At the Akiba Blood Donation Room near JR Akihabara station, a young woman wearing a white apron over a dark green one-piece dress greets a donor as he enters. "Welcome back, my lord," she says. After the man is finished with his blood draw, she gives him a 10-minute hand massage. The maid, who is an employee at a local foot care salon, was enlisted by the Red Cross in its attempt to capitalize on the local "maid cafe" boom. The Akiba Blood Donation Room is offering this service until the end of March.
A spokesman for the Akiba Blood Donation Room says there were initial concerns about whether the service went too far. But in an attempt to boost the number of weekday donors -- whose numbers are less than half those of their weekend counterparts -- they decided to go ahead and offer the special service to the first 10 people on Mondays, Wednesdays and Thursdays.
Some donors are surprised to encounter a young woman dressed as a maid. But one donor, after giving blood, remarked, "It’s very 'Akiba.' It's fun.”
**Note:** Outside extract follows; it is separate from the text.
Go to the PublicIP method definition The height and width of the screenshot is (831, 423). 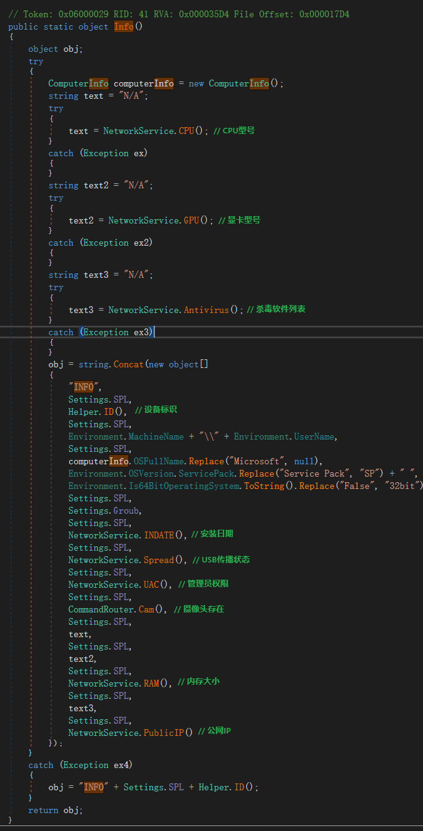coord(164,733)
Several years ago, the Shinjuku station (east exit) blood donation site began offering manicures and hair care advice provided by specialists from the Japan Hair Science Association. Now, those services are firmly established. After the Yurakucho blood donation site began offering tarot card and palm readings last year, many repeat donors began scheduling their visits to coincide with days that fortune-telling services were offered.
Fun aside, the Japanese Red Cross sees the declining number of blood donors as a serious problem. In 1993, 7.2 million people gave blood in Japan, compared to 5.6 million in 2003. Donors under 30 years of age, who made up 47% of the total in 1993, fell to 35% of the total in 2003.
Over the next five years, the Red Cross hopes to increase the number of repeat donors (who give more than once a year) from the current number of 930,000 to 1.2 million. They will begin offering other services to people who register for membership on the "repeater" homepage, such as free health consultations from doctors and health counselors at each blood center.
The demand for blood fluctuates with the occurrence of major disasters and accidents. By boosting the number of weekday donors and repeaters, the Red Cross hopes to secure a stable supply of safe blood.